Hadn’t seen this girl for a couple of months, ever since she turned down an invitation back to my place. Now she says she’s here for me, acting all flirtatious, fishing for another invite. Which is kinda inconvenient because I’m on a date with someone else, and that someone else is sitting well within earshot of this whole conversation.
Starting to feel the stress of it. Haven’t been sleeping great, mind racing late into the night. Tried to take two naps today and barely drifted off despite the tiredness. Salsa this eve was good to get me out of the house and focused on something else. It’s all kind of thrilling at the same time. A regular job would bore me to tears.
Hitting the gym on 4.5 hours of sleep. I’ve been consistent with the workouts the past several months, and my body has never looked better. Words from Charlie Munger come to mind as I bust a hundred crunches: “Slug it out one inch at a time, day by day. At the end of the day – if you live long enough – most people get what they deserve.”
Writing this in the morning before checking the inbox. I’ve been warming people up all week with a series of emails about how to get started working online, and today comes the sales pitch for my course. 30 sales this weekend would be nice, but I think I’ll be at peace no matter what. I’ve given it my all and created something I’m proud of. It’s a beautiful morning.
Hmm. Sales are slow. Very slow. The gods of marketing say you need the right product, offered at the right price, sent to the right people, at the right time. I’m thinking the weakest link in my chain is the pricing. Will run a survey next week and get feedback from people who don’t buy, see if that’s it. In the meantime, I gots me a hot date.
Sales have picked up. Was aiming for 30 before tomorrow and currently at 19, might get a few more overnight. Also got 75 new people into the funnel today, mostly thanks to the legendary Ms. Leon posting about the course in a popular digital nomad group on Facebook. We’ll see how they convert two weeks down the line. Wheels keep on turning.
So many ideas, so many opportunities. They key thing now is focus. Prioritizing. What actions will have the biggest impact? There’s no way I can do it all, so I have to be selective. After that call though it feels like I’m on the verge of something big. He was gushing about the course, absolutely loves it, sees the potential.
Sent out a blast this morning asking everyone who didn’t buy the course why so because, got a flood of responses. Great stuff in there. Looks like the pricing was the major issue, which is good news, can fix that easy. Spent several hours replying to those messages, even the ones from people who’ll never buy. Grateful for them all.
Less than five hours kip last night, work all day, no afternoon nap, two hours salsa this eve… should be wrecked but I feel great. Could be setting myself up for a crash, but right now, with how the course is going — more so as regards feedback than sales — I feel like I’m providing more value to the world than ever. That has me buzzing.
Skype today with my copywriter, who’s great at what he does and business savvy and just turned 21. Then drinks this eve with two guys new in town, both 22 and hustling to make their entrepreneurial dreams come true.
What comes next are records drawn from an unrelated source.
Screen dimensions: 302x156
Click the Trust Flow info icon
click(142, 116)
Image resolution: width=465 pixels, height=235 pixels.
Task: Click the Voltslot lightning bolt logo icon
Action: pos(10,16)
They’ll all do well, ahead of the pack already just by thinking along these lines. My mind wasn’t on such matters until I was 27 or so.
Almost 2am. She’s asleep in my bed. I’m out here on the couch, checked a few emails before typing this. I haven’t talked to her yet about where we’re headed, expectations. Need to do that. From her messages this week I get the impression she wants to be my girlfriend, which means she’ll soon be disappointed.
Had the talk in bed this morning, went fine. Or so I thought until an hour later when we were mid-tryst and she asked me to promise, between moans, that I won’t date anyone else while I’m dating her. Let’s talk about it later, I said. No, she said, promise me now. And I knew right then what needed to be done, but I wasn’t sure if I had strength enough to do it.
Way behind on posting Momentos and finance reports. I’ve let a lot of things slide the past several weeks in favor of 3M1K. And I’m okay with that, reminding myself of a key lesson from Essentialism: it’s not possible to solve every problem that comes your way; you have to choose which problems to tackle, and which to live with.
Business lunch at StartDock. A dozen or so entrepreneurs in the room and we all got a couple of minutes to talk about what we’re doing and what we need help with. I may have been over-prepared, rehearsed my little pitch at least twenty times since yesterday, twice while juggling. But it was worth it. Met cool people and received good feedback.